##### Provided data #####

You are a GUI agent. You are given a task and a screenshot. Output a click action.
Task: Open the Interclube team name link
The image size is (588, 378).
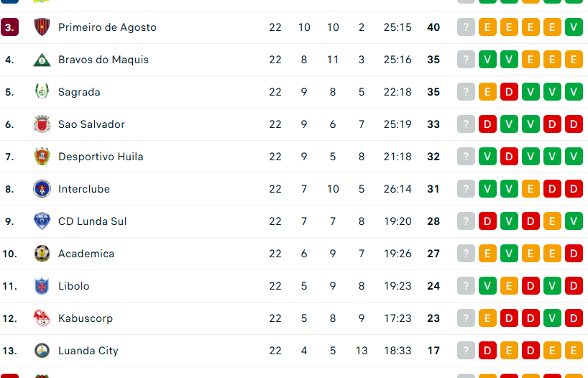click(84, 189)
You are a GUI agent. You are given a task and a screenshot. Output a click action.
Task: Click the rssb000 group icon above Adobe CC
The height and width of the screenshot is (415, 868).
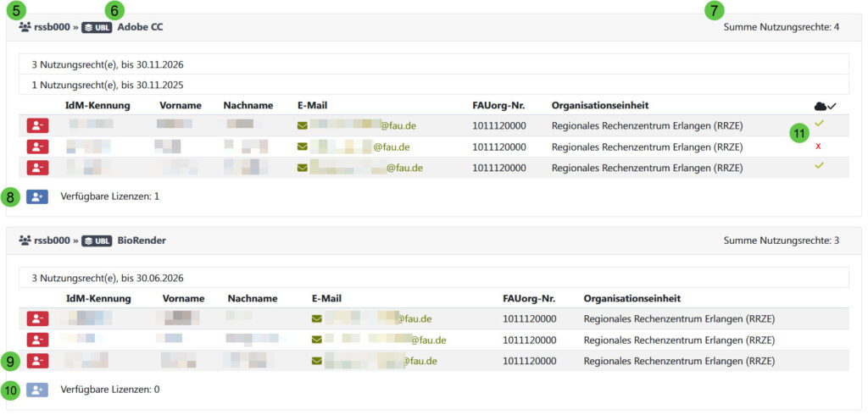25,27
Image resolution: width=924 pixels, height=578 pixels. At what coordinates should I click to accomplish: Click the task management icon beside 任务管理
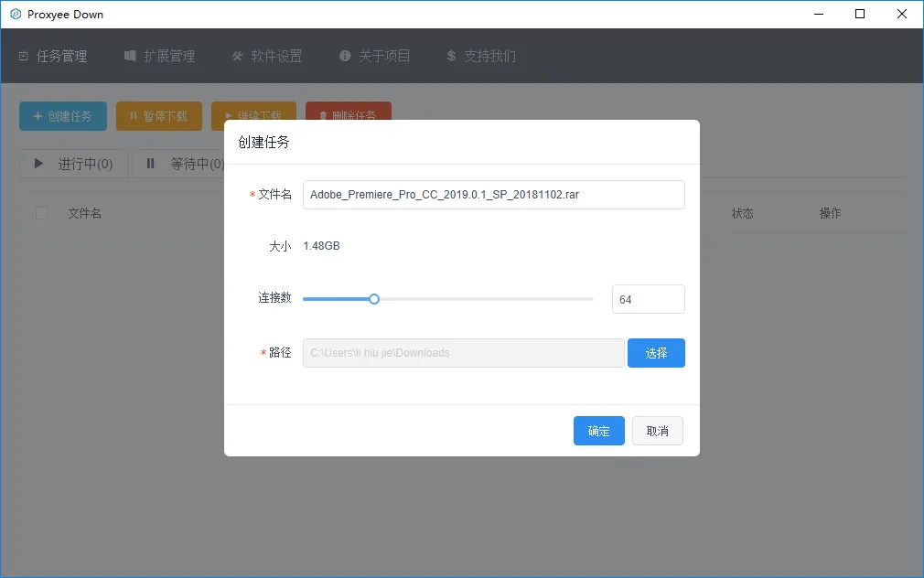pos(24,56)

#####
##### Provided data #####

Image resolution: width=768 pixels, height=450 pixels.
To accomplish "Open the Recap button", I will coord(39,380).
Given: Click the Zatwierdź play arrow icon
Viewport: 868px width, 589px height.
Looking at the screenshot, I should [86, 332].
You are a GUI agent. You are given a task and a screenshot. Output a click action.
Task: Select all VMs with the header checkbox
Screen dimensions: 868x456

#####
##### Provided data #####

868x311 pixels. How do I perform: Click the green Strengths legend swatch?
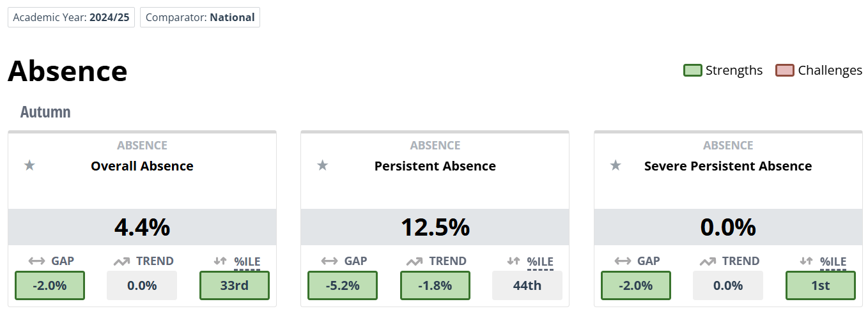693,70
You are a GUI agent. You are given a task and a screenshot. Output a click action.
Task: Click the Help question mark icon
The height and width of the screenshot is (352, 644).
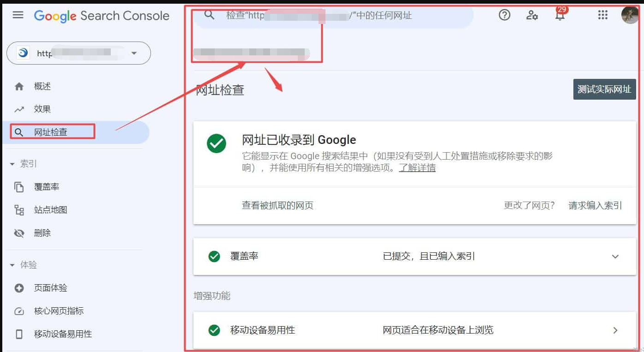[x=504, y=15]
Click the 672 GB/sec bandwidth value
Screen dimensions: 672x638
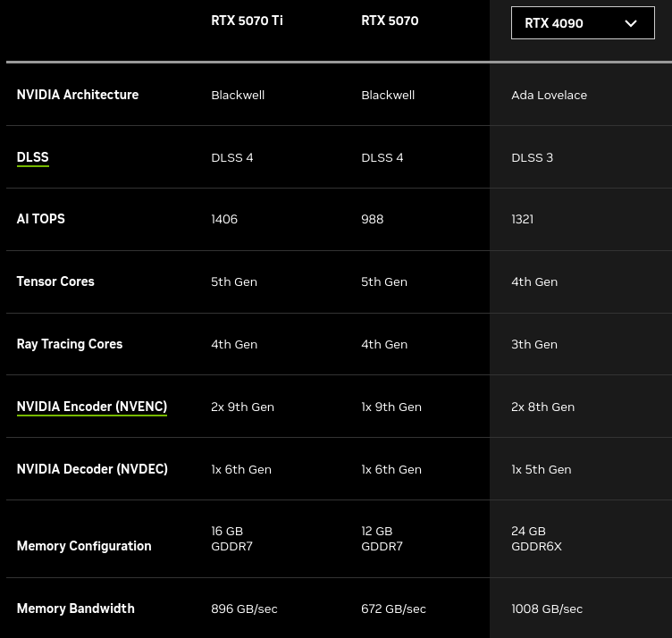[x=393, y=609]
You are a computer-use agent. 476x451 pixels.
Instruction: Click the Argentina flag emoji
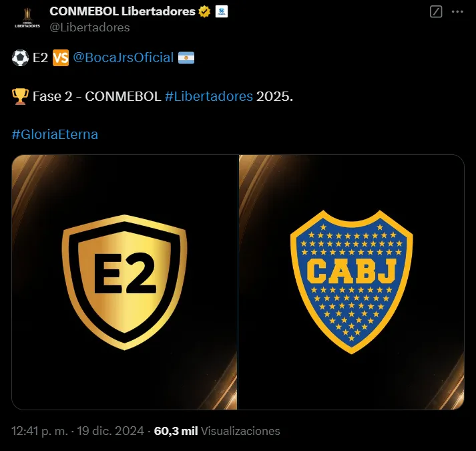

#####

**Your goal**. Give again the stretch of the entries above that begins at the line with "868x311 pixels. How" and ends at the line with "Instruction: Click the Argentina flag emoji", word for word, with no pictures.

**Task result**.
868x311 pixels. How do I perform: Click the green Strengths legend swatch?
693,70
You are a GUI agent. You are given a task and a screenshot. Output a click action.
Task: Click the Help question mark icon
The height and width of the screenshot is (352, 644).
[x=504, y=15]
Click the 672 GB/sec bandwidth value
Screen dimensions: 672x638
[x=393, y=609]
You are a computer-use agent. 476x451 pixels.
Instruction: Click the Argentina flag emoji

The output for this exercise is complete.